• Task prompt: Exactly and only the lines from the one with "Task: Click the airport" through the last line of the records need to be set down; please skip the pictures.

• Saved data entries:
============
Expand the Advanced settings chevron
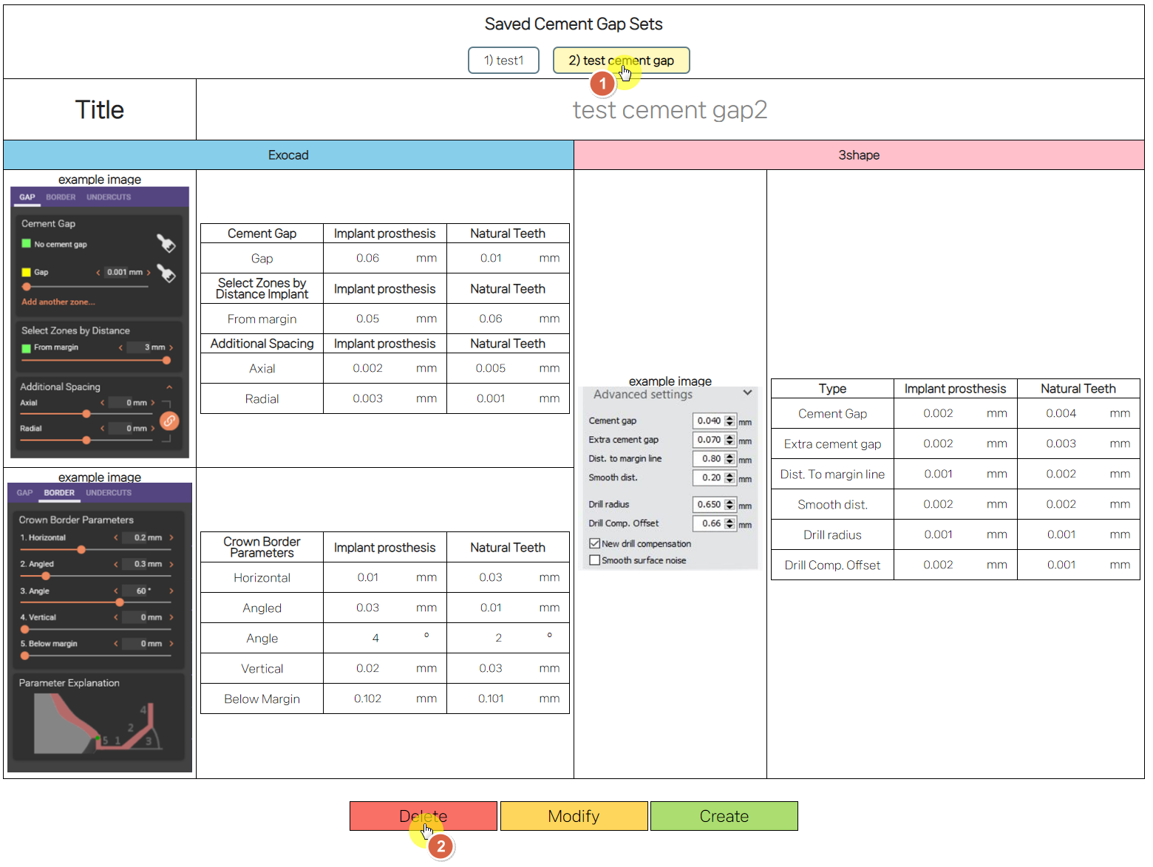Image resolution: width=1153 pixels, height=867 pixels. 747,393
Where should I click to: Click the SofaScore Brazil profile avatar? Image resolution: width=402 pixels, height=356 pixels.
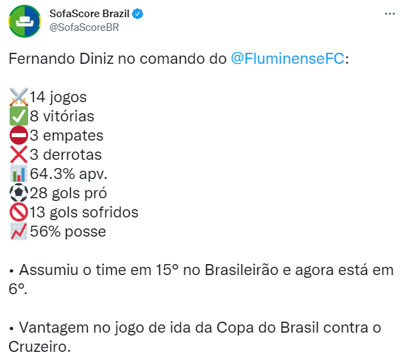pos(25,21)
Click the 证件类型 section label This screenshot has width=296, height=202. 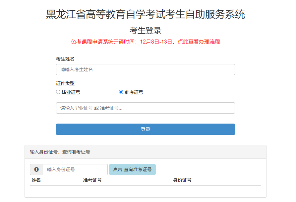[65, 83]
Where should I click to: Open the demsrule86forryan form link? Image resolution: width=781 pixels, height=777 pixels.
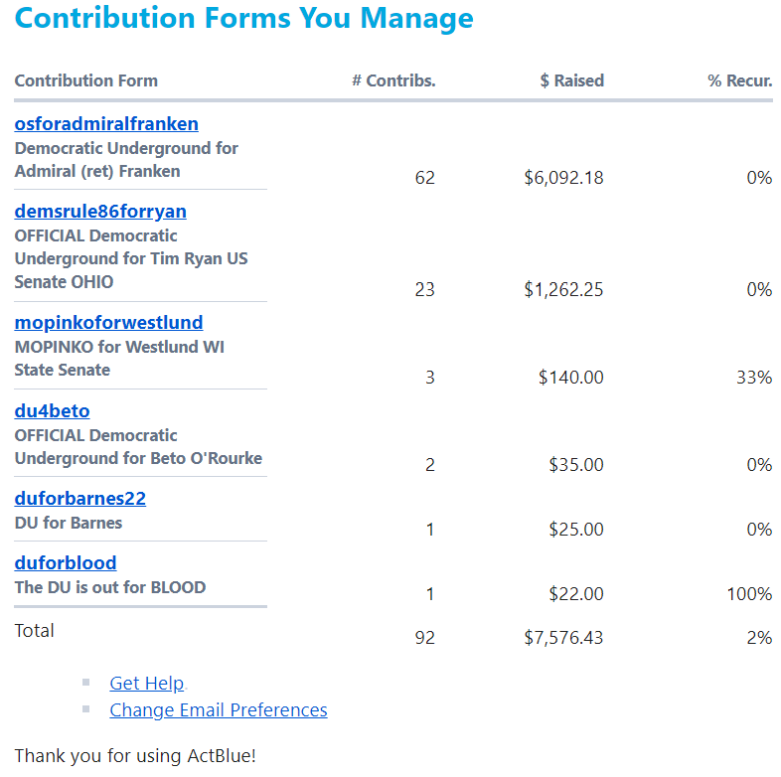click(100, 212)
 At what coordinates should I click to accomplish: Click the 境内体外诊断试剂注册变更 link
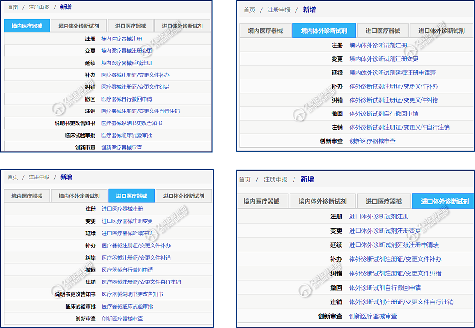click(x=384, y=59)
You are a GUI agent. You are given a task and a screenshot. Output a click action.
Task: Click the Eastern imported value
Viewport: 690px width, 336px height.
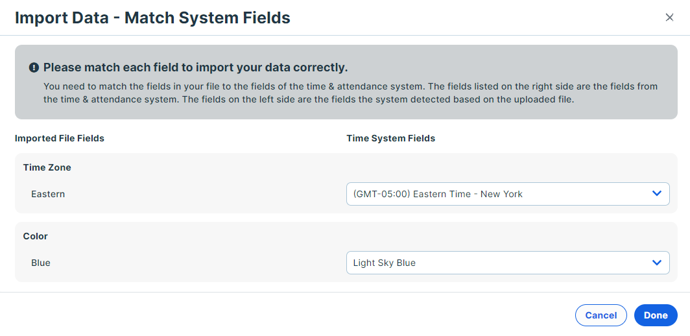[48, 194]
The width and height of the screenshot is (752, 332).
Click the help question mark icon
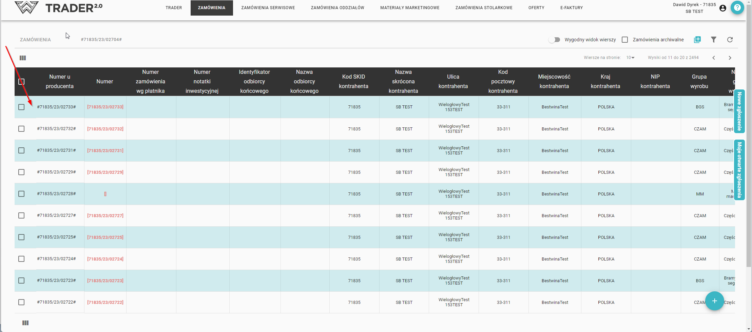click(737, 7)
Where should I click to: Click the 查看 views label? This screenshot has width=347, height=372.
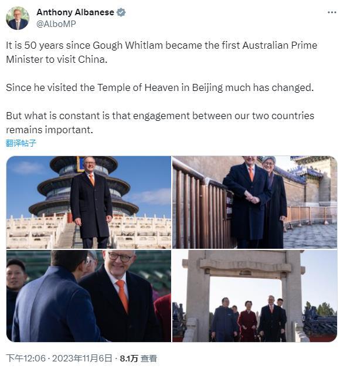click(149, 359)
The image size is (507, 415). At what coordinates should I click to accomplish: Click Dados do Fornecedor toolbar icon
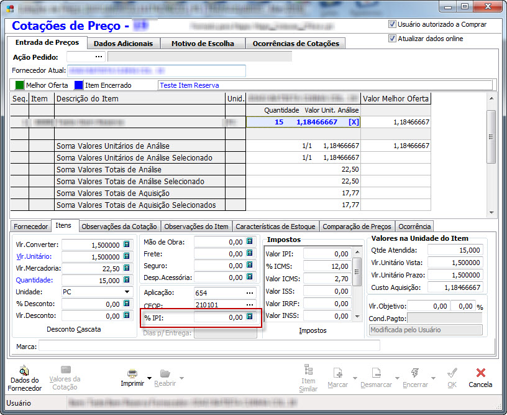tap(25, 372)
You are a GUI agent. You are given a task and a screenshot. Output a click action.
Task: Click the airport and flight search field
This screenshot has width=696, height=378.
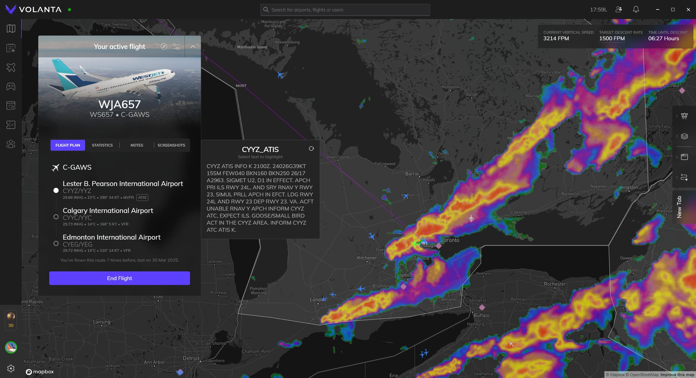pyautogui.click(x=345, y=10)
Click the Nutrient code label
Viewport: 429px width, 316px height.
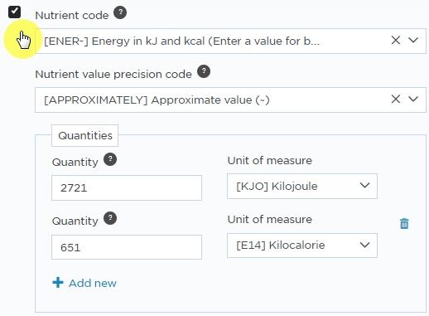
============
• Solution to the problem:
Task: Click the airport and flight search field
This screenshot has width=696, height=378.
pyautogui.click(x=345, y=10)
Click the Nutrient code label
Viewport: 429px width, 316px height.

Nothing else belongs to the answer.